El abuelo miró también, y la vio. Estuvieron largo rato contemplando el resplandor que anunciaba la bondad de los hombres. Las nubes formaban figuras de manos tendidas hacia los pobres, de abrazos a los que sufren, de ofrecimientos generosos de hospitalidad a los desheredados de la Tierra.
 -Esa luz se ha orientado en el cielo porque es Navidad.

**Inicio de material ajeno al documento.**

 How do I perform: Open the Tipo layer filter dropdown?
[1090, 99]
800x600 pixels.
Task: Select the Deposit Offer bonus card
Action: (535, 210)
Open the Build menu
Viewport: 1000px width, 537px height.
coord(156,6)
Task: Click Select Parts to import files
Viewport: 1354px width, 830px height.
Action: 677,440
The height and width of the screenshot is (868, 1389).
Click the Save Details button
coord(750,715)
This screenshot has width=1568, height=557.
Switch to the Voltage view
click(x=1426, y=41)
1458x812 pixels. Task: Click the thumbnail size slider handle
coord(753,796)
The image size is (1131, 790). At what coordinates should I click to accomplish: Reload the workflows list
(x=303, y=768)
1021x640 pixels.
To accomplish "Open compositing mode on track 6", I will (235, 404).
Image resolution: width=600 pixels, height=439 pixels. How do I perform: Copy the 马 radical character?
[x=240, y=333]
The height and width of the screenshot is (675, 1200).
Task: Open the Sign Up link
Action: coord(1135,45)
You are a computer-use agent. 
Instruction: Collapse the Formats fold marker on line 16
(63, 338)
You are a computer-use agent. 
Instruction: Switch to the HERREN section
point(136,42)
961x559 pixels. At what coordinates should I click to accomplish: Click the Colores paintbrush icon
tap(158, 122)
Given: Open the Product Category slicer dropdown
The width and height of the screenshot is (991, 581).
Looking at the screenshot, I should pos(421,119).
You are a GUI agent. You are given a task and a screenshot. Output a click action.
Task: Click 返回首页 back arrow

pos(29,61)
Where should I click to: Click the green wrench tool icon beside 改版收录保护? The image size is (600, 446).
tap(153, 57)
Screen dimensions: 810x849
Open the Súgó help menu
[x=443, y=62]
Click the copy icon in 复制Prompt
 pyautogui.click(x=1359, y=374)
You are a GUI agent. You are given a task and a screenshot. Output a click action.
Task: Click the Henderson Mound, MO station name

Ahora entiendo por qué se celebra este día. Está fija para mostrarnos su significado.
            -Así es, ahora has conocido su espíritu y lo has comprendido.   
            El abuelo le dio un beso al nieto y juntos regresaron a la casa sonriendo.
            - ¿Sabes? -le dijo-. La navidad existirá siempre mientras haya niños sobre la Tierra, porque son puros y aún no se han maleado.
            -Abuelo, y también para los ancianos como tú que eres puro igualmente.
            En las alturas, una estrella les guiñaba el ojo.